PostgreSQL: From Metrics to Query Plan Analysis

Overview

Having basic observability when running PostgreSQL in production isn't optional. Whether it's tracking the Golden Signals, monitoring slow queries, or analyzing connection patterns, this often requires juggling multiple tools, configuring various exporters, and manually extracting queries for analysis.

❓ What if we could achieve complete production-grade monitoring with minimal configuration?

In this article, we'll explore how to enhance CloudNativePG's already robust monitoring with simple, effective, and easy-to-use query performance analysis capabilities—leveraging the power of tools at our disposal: Vector, VictoriaMetrics, and VictoriaLogs.

📊 Included with CloudNativePG

When you deploy a PostgreSQL cluster with CNPG, you get a wealth of metrics and comprehensive Grafana dashboards out of the box.
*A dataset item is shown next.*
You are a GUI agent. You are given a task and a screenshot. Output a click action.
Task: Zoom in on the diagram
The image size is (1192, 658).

The operator exposes metrics via a dedicated endpoint on each PostgreSQL instance with the following information:

  • Database Operations: Transaction rates, queries per second, tuple statistics
  • Replication Status: Lag, streaming state, synchronization metrics
  • Resource Utilization: Connections, cache hit ratio, buffer statistics
  • System Health: Instance status, failover events, backup states
GitOps and Kubernetes Operators

The examples in this article come from configurations available in the Cloud Native Ref repository.
It leverages several operators, including CloudNativePG for PostgreSQL management, VictoriaMetrics for metrics collection, and VictoriaLogs for log collection.
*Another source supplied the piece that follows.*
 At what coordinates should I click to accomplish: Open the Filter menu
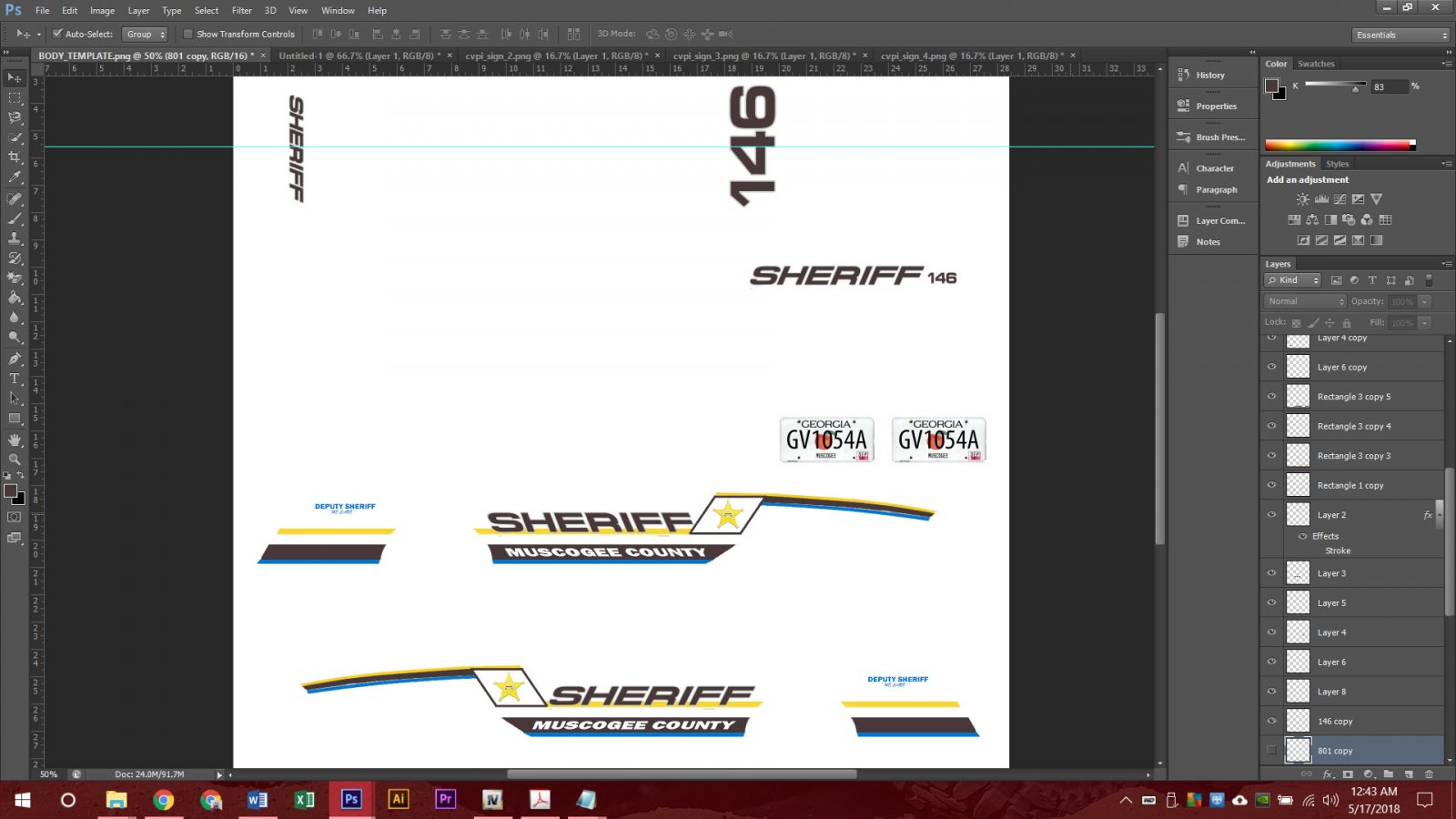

This project aims to quickly bootstrap a complete platform that follows best practices in automation, monitoring, security, and more.
Comments and contributions are welcome 🙏

Collecting Metrics with VictoriaMetrics

CloudNativePG automatically exposes metrics on each PostgreSQL pod. To enable their collection, simply activate monitoring in the Helm chart:

1# CloudNativePG Helm chart
2monitoring:
3  podMonitorEnabled: true

This simple configuration creates a PodMonitor (Prometheus Operator resource) that is automatically converted by the VictoriaMetrics operator into a compatible native resource. Metrics from all PostgreSQL pods (primary and replicas) are thus collected and available in VictoriaMetrics.

Prometheus Compatibility

The VictoriaMetrics operator automatically converts Prometheus Operator resources (PodMonitor, ServiceMonitor, etc.) into their VictoriaMetrics equivalents. This transparent conversion allows using CloudNativePG without modification, while benefiting from VictoriaMetrics as the storage backend.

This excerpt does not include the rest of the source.